-- Data extracts follows --

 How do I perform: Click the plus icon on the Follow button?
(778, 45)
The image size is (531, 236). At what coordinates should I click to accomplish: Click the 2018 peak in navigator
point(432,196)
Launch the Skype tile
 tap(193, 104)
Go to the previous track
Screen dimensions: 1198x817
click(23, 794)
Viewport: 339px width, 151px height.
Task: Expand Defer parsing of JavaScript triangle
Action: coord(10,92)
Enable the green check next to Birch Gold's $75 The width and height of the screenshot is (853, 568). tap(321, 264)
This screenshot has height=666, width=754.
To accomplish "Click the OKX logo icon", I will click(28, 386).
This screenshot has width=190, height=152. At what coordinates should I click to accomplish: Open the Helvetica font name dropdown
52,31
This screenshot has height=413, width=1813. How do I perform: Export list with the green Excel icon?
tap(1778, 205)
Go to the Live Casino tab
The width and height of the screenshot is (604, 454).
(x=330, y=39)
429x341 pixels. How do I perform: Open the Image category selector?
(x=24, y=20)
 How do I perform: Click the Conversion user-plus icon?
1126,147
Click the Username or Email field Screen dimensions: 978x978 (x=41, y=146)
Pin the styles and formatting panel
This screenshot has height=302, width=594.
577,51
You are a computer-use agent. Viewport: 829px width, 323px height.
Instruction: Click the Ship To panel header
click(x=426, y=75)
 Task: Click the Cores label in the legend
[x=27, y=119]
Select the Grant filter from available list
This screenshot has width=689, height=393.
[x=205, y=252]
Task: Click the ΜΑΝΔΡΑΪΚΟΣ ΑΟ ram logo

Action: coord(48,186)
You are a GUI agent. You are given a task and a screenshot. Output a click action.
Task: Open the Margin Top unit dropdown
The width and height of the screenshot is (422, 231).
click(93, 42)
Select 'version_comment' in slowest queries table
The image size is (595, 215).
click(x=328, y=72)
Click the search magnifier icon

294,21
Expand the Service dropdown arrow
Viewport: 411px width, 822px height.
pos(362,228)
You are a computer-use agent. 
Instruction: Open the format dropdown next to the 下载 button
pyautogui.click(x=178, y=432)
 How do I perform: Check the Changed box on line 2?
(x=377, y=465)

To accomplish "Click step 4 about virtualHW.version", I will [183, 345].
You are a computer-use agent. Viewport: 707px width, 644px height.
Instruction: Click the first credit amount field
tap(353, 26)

-- Data extracts concluded --

▶ [What to produce]: Go through the records above and copy every line holding the word "agent".

▶ [Solution for this problem]:
You are a computer-use agent. Viewport: 829px width, 323px height.
You are a GUI agent. You are given a task and a screenshot. Output a click action.
You are a computer-use agent. 
You are a computer-use agent. Viewport: 707px width, 644px height.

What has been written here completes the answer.